Using search marketing to amplify TV buys: SMX East 2016
Columnist Erin Everhart provides key takeaways on a session from SMX East 2016 detailing the relationship between paid search and TV advertising.
In this session from SMX East 2016, “The New 1+1=3: Using Search Marketing to Amplify TV Buys,” Kerry Curran, Managing Director of Marketing Integration for Catalyst and Itir Aloba-Curi, Director of Advertiser Analytics and Insights for Bing Ads, talked about how we should be using search advertising the amplify the rest of our marketing efforts.
As consumers, we’re exposed to numerous advertising channels that are fighting for our attention every single day. This includes both traditional and online channels, but what are consumers actually accessing during the key moments that matter? When are they ready to make a purchasing decision?
During those key moments, consumers continue to turn to search to help guide their purchasing decisions. In a recent study Bing did with Forrester, about 49 percent of consumers view search engines as their number one source to research a purchase. Even more so, 74 percent of consumers really trust search engines, almost as much as they trust the website or the brand they’re researching.
Consumers use an overwhelming number of channels when researching, and they go back and forth between search and the other channels. That makes it hard for the advertiser to allocate budgets across all channels. While marketers see search as a channel, consumers don’t look at it that way. The see search as the key to their decision-making process.
Search budgets to other channels
While 49 percent of people are using search in their decision, only 45 percent of marketers are leveraging search in their channel mix. That means 55 percent of marketers aren’t using search in their marketing campaigns. That’s a huge disconnect.
That makes fighting for more search budget hard because search isn’t a “sexy” channel. TV receives 3X the budget that search receives, and while it plays an important role in moving people down the funnel, we need to see a better balance across the media mix to allocate more budget, because the second-screen phenomenon is here.
Because so many people are using their smartphones or computers while watching TV, Bing found that there was a 50-percent decrease in branded searches when you turned off TV buys.

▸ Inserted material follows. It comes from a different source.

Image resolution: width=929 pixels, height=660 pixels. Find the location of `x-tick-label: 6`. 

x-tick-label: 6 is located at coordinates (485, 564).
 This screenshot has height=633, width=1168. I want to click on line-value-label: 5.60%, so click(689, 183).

TV + search: actionable items
In order to measure the impact of a big TV buy to see search behavior, Bing and team turned to the mecca of marketing: the Super Bowl.
For example, during the infamous Budweiser “Lost Dog” commercial in 2015, the search engine a huge spike in related keywords in queries, not just around the King of Beers’ brand, but around the content in the commercial. In fact, most of that spike came from non-brand queries, so you can now capture the demand that the TV buys or your competitor’s TV buys are doing by beefing up paid search during those slots.
You can also test ad creative to be used on other channels with TV and search. For example, one of Bing’s credit card clients ran search along with a TV promo, and they took the ad messaging and keywords from their commercials and incorporated it into their search ads.
They found that while the ad copy was focused on “points,” consumers resonated with “rewards” more. When they switched the language, there was a 120-percent increase in impressions and a 16-percent increase in enrollments. They then took those findings to display and TV teams to incorporate that wording into their other channels.
In conclusion, there are four main takeaways when it comes to using search marketing to amplify your TV buys:
- Keywords. Bid on relevant keywords and target brand, non-brand.
- Creative. Test best ad copy and share with non-search teams.
- Flighting. Align paid campaigns with media flights.
- Conquesting. Plan campaigns to capitalize on competitor TV flighting and copy.
If you’re not doing the above, you can bet your competitors will be.